Nevertheless, it is likely that those who completed the survey are those most engaged with local public health or those particularly interested in Zika virus disease. Our results indicate a bias toward prescribing providers, such as physicians, and it appears that healthcare providers who do not need to prescribe and do not frequently use the data systems that feed the Provider Data Warehouse are poorly represented among our respondents. Therefore, our findings may not be generalizable to a larger population of NYC healthcare providers. However, identifying communications preferences and use patterns among this group is still valuable for informing future response to public health emergencies.

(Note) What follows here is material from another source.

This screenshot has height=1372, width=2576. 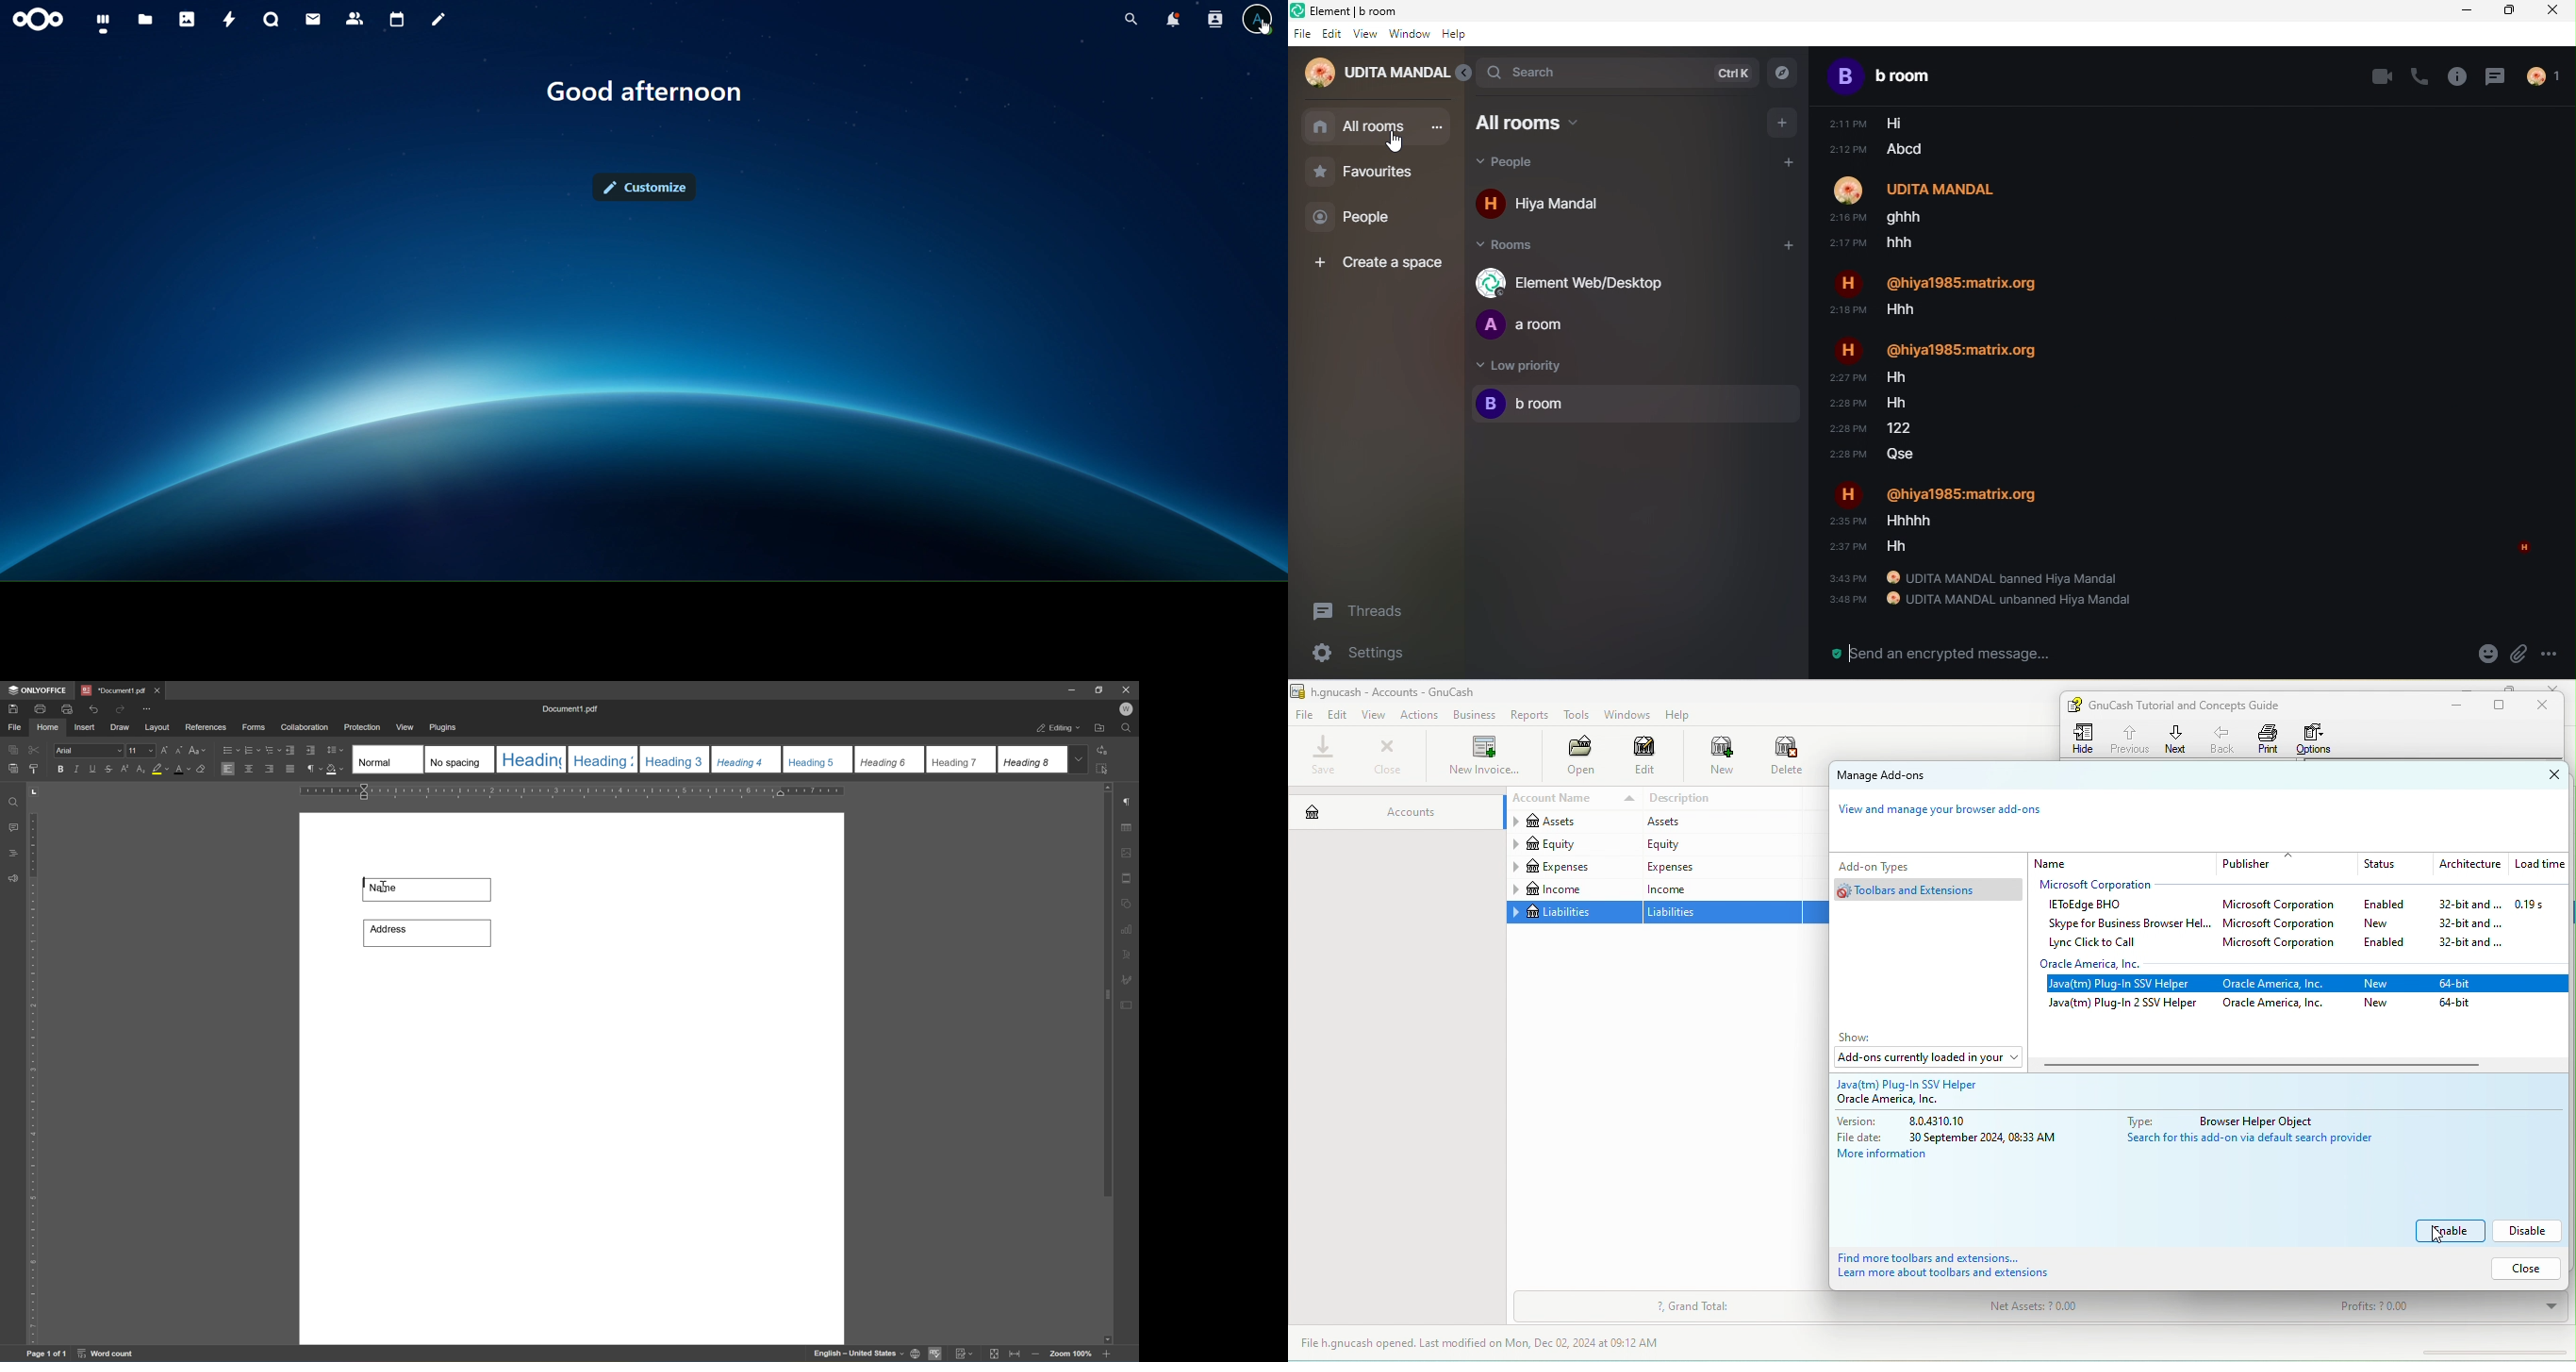 I want to click on maximize, so click(x=2506, y=688).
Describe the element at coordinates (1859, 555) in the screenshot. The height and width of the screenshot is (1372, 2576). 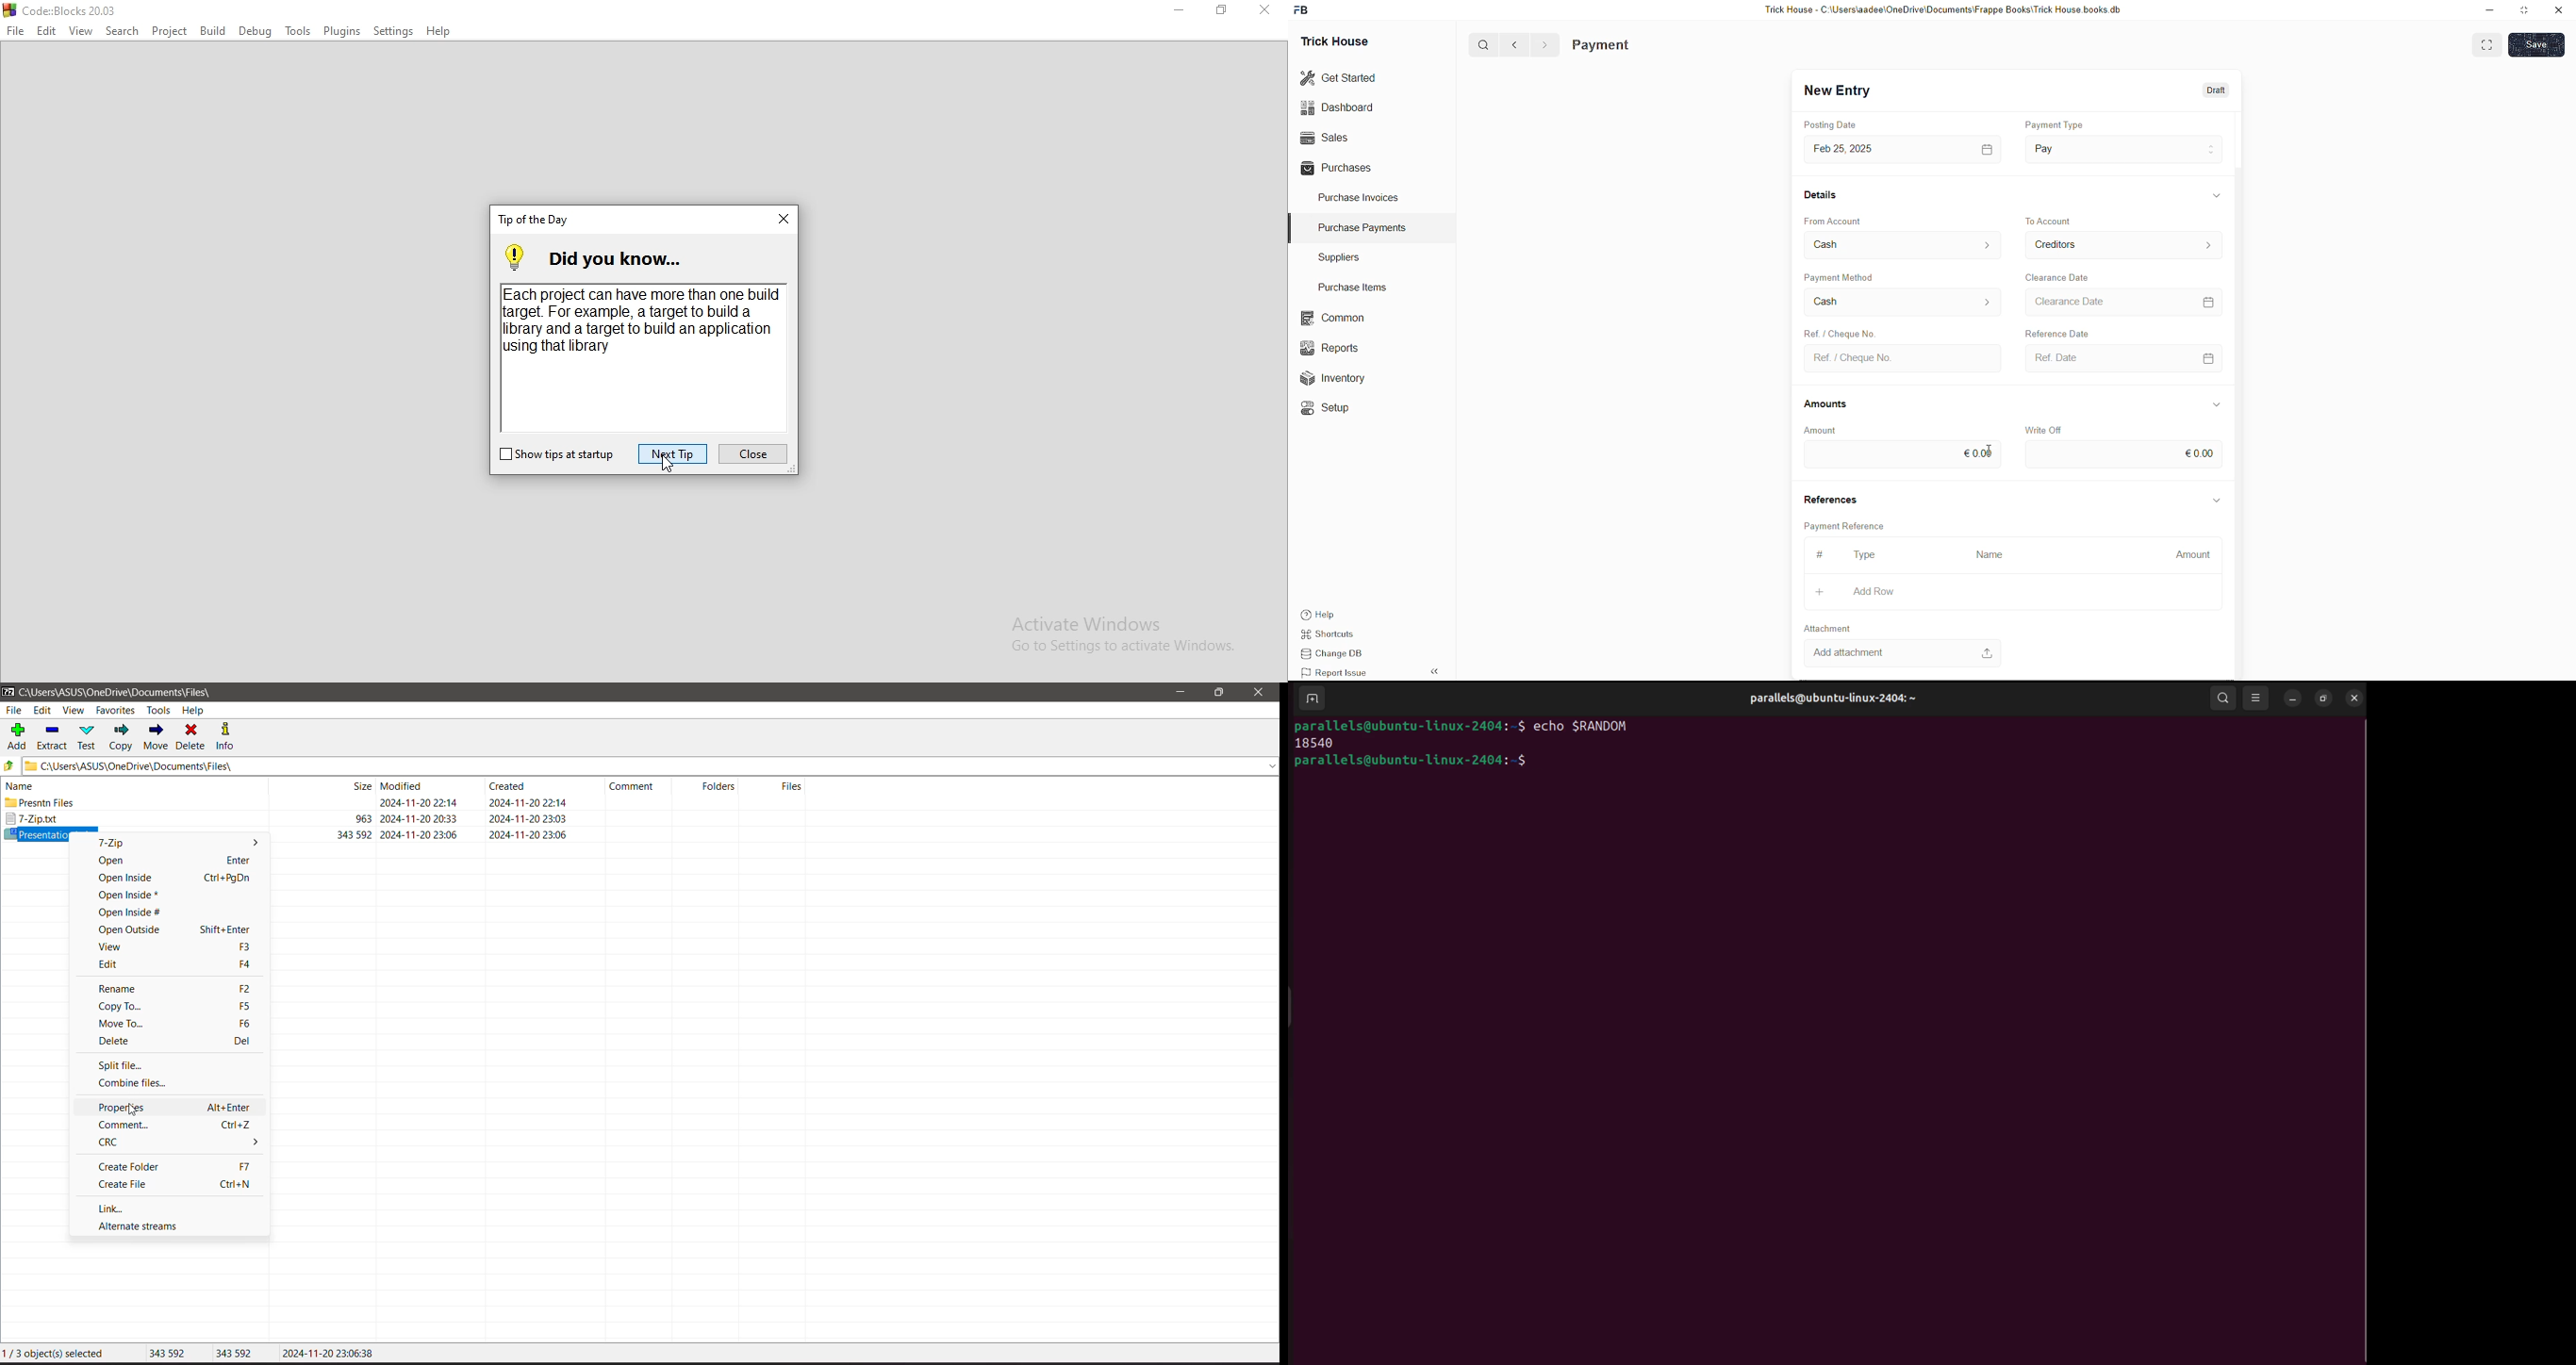
I see `type` at that location.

In this broadly distributed survey of NYC healthcare providers, we identified multiple sources of information that healthcare providers rely on during public health emergencies. Although DOHMH sources were perceived as useful, other sources were also cited, highlighting the importance of aligning public health messages for providers across public health agencies. Further research should examine how provider knowledge, attitudes, and behaviors are influenced by public health messaging related to emerging public health threats and how this differs by the information source and medium of dissemination. Effective strategies to identify and engage healthcare providers who are practicing independently, rather than in community-based or hospital-affiliated settings, are needed to improve communications with all healthcare providers during public health emergencies. Public health authorities, recognizing the importance of timely and accurate risk communications to providers at the time of emergencies, should invest in thoughtful development of provider databases that could allow for maintenance of accurate contact information and targeted messaging.